The backsheet 220 is to prevent bodily discharges absorbed and contained in the absorbent core 230 from wetting other articles which contact the absorbent article 100 such as bed sheets and undergarments. Thus, the backsheet 220 is preferably impervious to liquids (e.g., urine), and is preferably manufactured from a thin plastic film although other flexible liquid impervious materials may also be used. As used herein, the term “flexible” refers to materials which are compliant and will readily conform to the general shape and contours of the human body. A suitable material for the backsheet 220 is a thermoplastic film having a thickness of from about 0.012 mm (0.5 mil) to about 0.051 mm (2.0 mils), preferably comprising polyethylene or polypropylene. If it is desired to present the backsheet 220 with a more cloth-like feel, the backsheet 220 may comprise a polyolefin film having a nonwoven web laminated to the exterior surface thereof, such as a spunbond web of polyolefin fibers.

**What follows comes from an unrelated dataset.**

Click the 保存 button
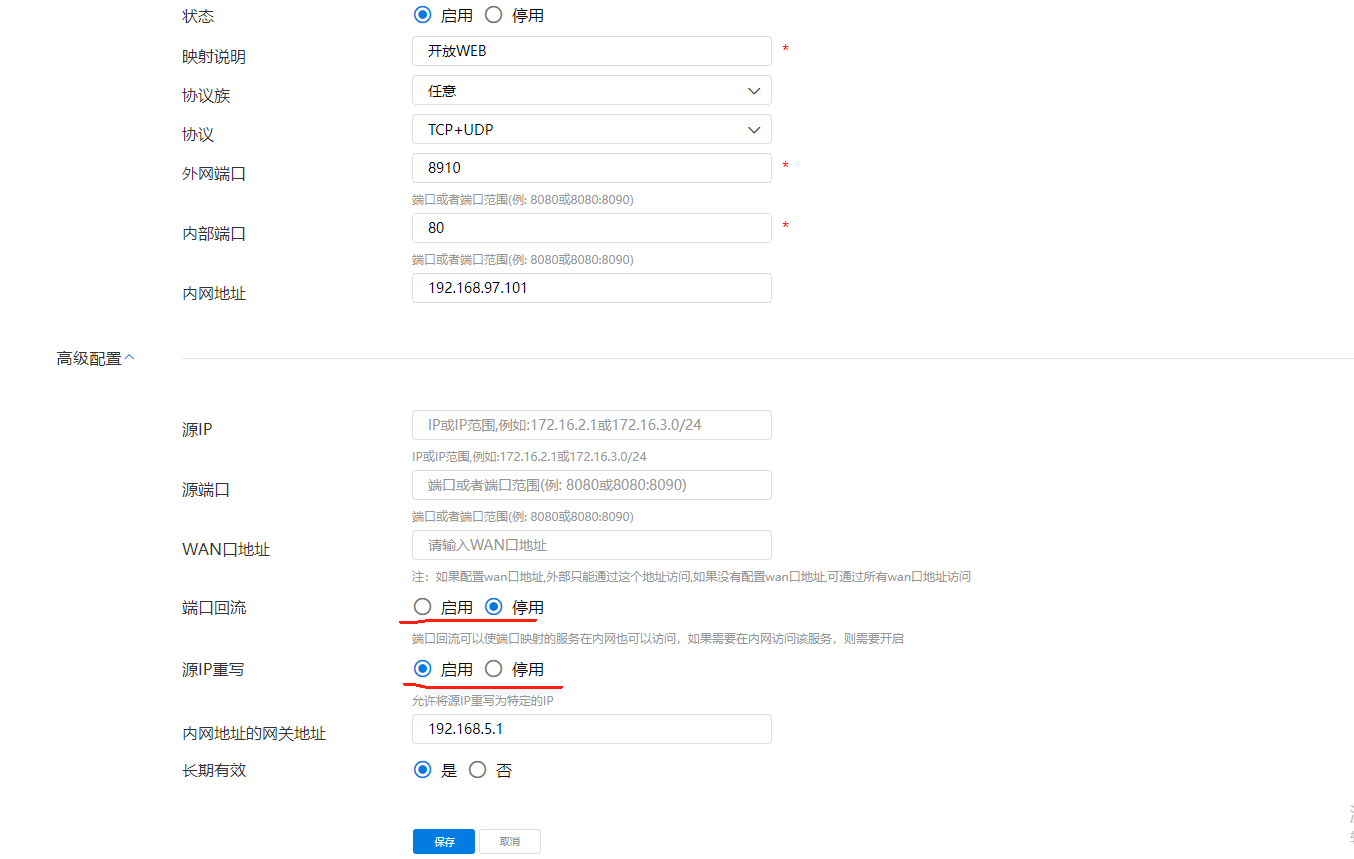 click(x=445, y=842)
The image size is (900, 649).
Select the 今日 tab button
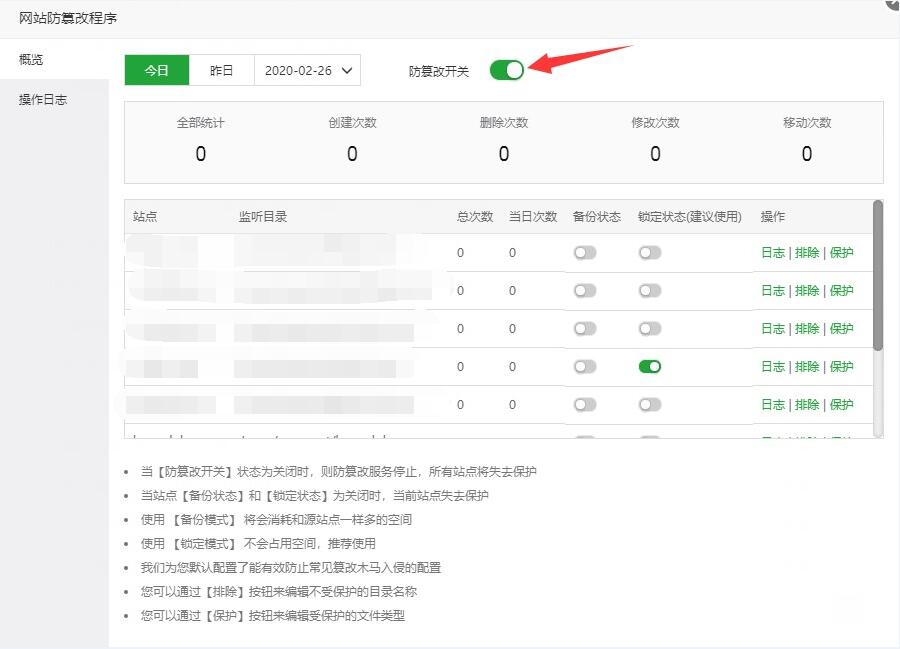click(156, 70)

Further, the backsheet 220 may be formed of a woven or nonwoven fibrous web layer that has been totally or partially constructed or treated to impart a desired level of liquid impermeability to selected regions that are adjacent or proximate to the absorbent core 230. Still further, the backsheet 220 may be optionally composed of a micro-porous “breathable” material that permits vapors to escape from the absorbent article 100 while still preventing liquid discharges form passing through the backsheet 220. For example, the backsheet 220 may include a vapor permeable nonwoven facing layer laminated to a micro-porous film. The backsheet 220 may also be an elastomeric material, such as a stretch-thermal laminate (“STL”), neck-bonded laminate (“NBL”), or stretch-bonded laminate (“SBL”) material. The backsheet 220 can also be embossed or otherwise provided with a matte finish to provide a more aesthetically pleasing appearance.

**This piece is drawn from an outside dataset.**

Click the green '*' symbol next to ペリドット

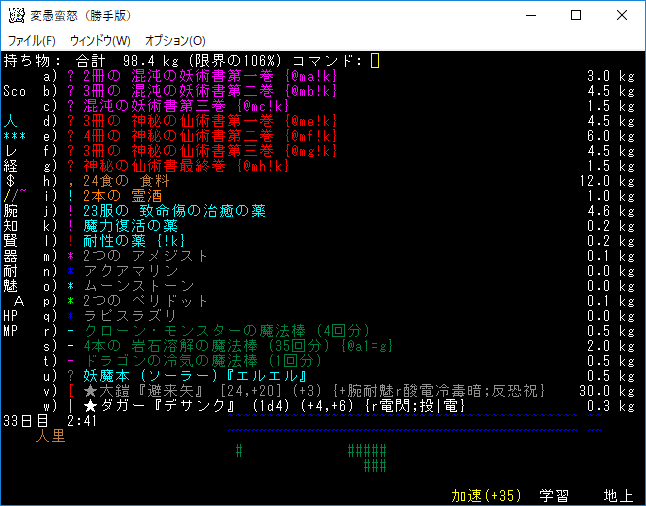coord(71,301)
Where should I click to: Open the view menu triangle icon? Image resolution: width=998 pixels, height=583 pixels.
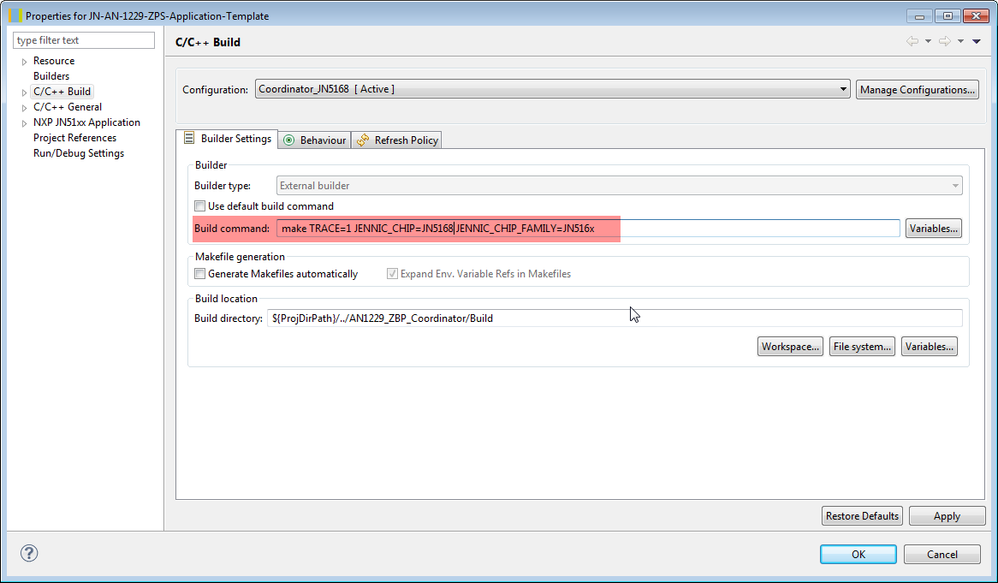coord(976,42)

The absorbent core 230 may be any absorbent member which is generally compressible, conformable, non-irritating to the wearer's skin, and capable of absorbing and retaining liquids such as urine and other certain body discharges. The absorbent core 230 may be manufactured in a wide variety of sizes and shapes (e.g., rectangular, hourglass, “T”-shaped, asymmetric, etc.) and from a wide variety of liquid-absorbent materials commonly used in disposable diapers and the other absorbent articles such as comminuted wood pulp which is generally referred to as airfelt. Examples of other suitable absorbent materials include creped cellulose wadding; meltblown polymers including coform; chemically stiffened, modified or cross-linked cellulose fibers; tissue including tissue wraps and tissue laminates; absorbent foams; absorbent sponges; superabsorbent polymers; absorbent gelling materials; or any equivalent material or combinations of materials. Preferably, the absorbent core 230 includes superabsorbent particles and a carrier means for the superabsorbent particles. Such superabsorbent particles are typically manufactured from an absorbent gelling material. Preferably, the carrier means may be formed from comminuted wood pulp. Such comminuted wood pulp may be exchanged with synthetic, polymeric, meltblown fibers or with a combination of meltblown fibers and natural fibers. The configuration and construction of the absorbent core 230 may vary (e.g., the absorbent core may have varying caliper zones, a hydrophilic gradient, a superabsorbent gradient, or lower average density and lower average basis weight acquisition zones; or may comprise one or more layers or structures). Further, the size and absorbent capacity of the absorbent core 230 may also be varied to accommodate wearers ranging from infants through adults. However, the total absorbent capacity of the absorbent core 230 should be compatible with the intended use of the absorbent article 100. The absorbent core 230 may further comprise an acquisition/distribution layer of chemically stiffened fibers and a fluid storage layer positioned underneath the acquisition/distribution layer.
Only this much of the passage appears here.